In this case, originating in a Wichita, Kansas, the swatting performed on behalf of a truly shitty Call of Duty player has at least a couple of silver linings. The first is that the perpetrator, “serial swatter” Tyler Rai Barriss, has been sentenced to twenty years in prison for his participation in this violent tragedy.
The second silver lining is that the only officer to shoot at the victim, Wichita resident Andrew Finch, has been denied qualified immunity. He will continue to face a lawsuit brought by Finch’s family, alleging multiple constitutional violations.
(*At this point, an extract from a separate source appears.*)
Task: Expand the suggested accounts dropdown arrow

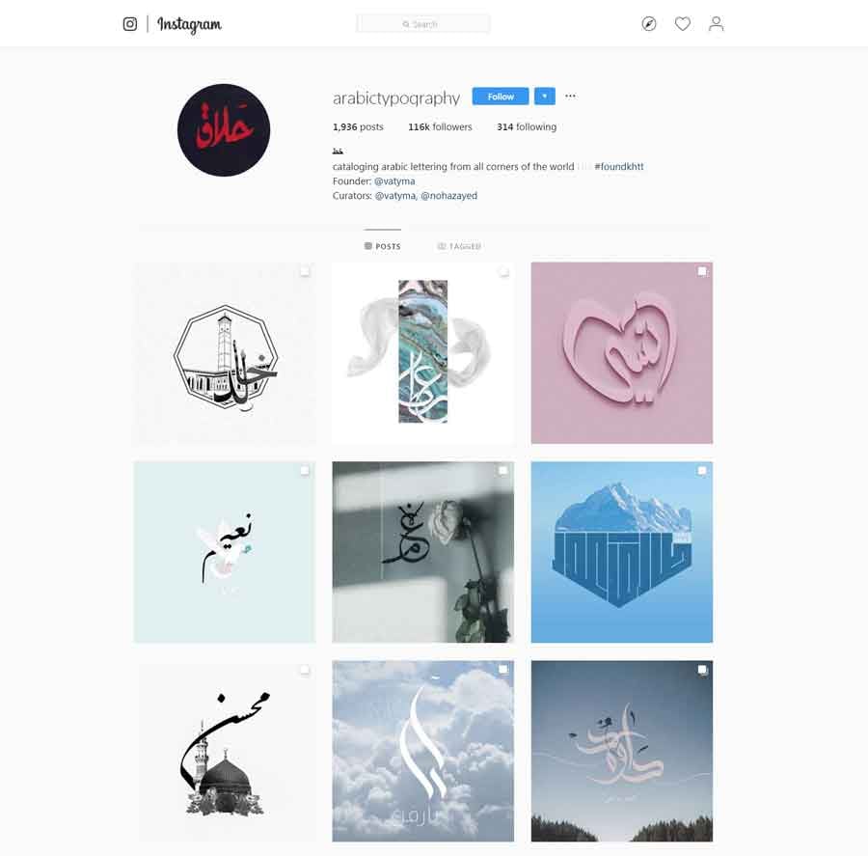Action: pyautogui.click(x=545, y=97)
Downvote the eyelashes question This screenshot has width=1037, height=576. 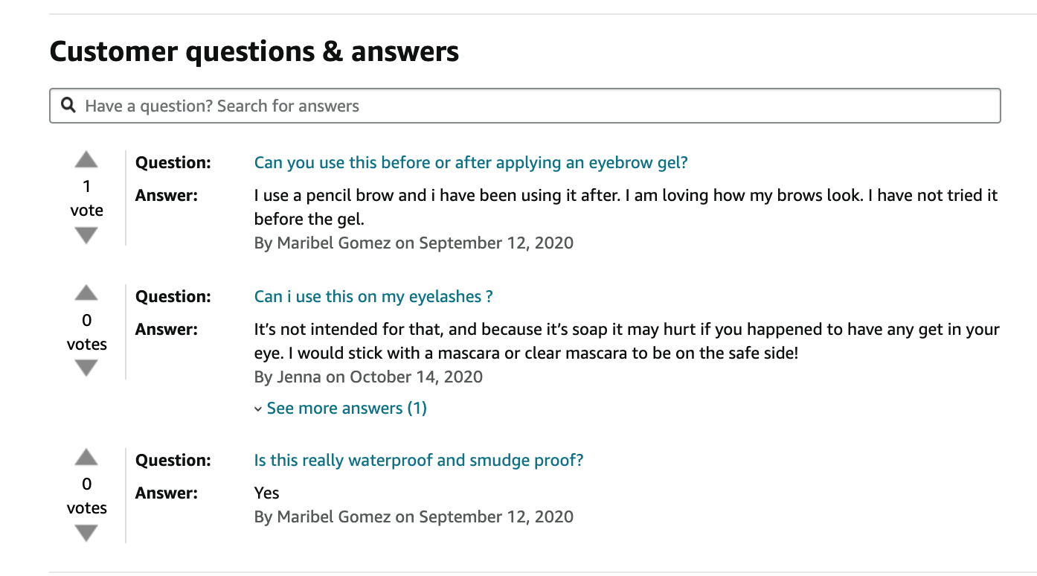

The events leading up to Finch’s killing by Wichita PD officer Justin Rapp are nearly as horrifying as the deadly outcome. This is from the Tenth Circuit Appeals Court decision [PDF] allowing the family’s lawsuit to continue:
At 6:10 p.m. on December 28, 2017, a City of Wichita service officer answered a call. The caller stated his mother had struck his father with a gun. The service officer attempted multiple times to connect the caller to 911 but the call dropped repeatedly. Seven minutes later, the caller gave his number to the officer, who passed along the information to the Sedgwick County 911 dispatchers. At 6:18 p.m., a 911 dispatcher contacted the caller. This time, the caller told the dispatcher he had shot his father in the head and was holding his mother and brother at gunpoint in a closet. He gave the dispatcher an address in a residential Wichita neighborhood. The dispatcher transmitted alerts to officers that the caller had shot his father and was holding his mother and brother at gunpoint. The dispatcher also reported that the caller was threatening to light the house on fire and commit suicide
The reality of the situation is that the call was placed by Tyler Barriss, a Los Angeles resident. The call was made on behalf of a Call of Duty player who was angry about an online in-game altercation with Andrew Finch.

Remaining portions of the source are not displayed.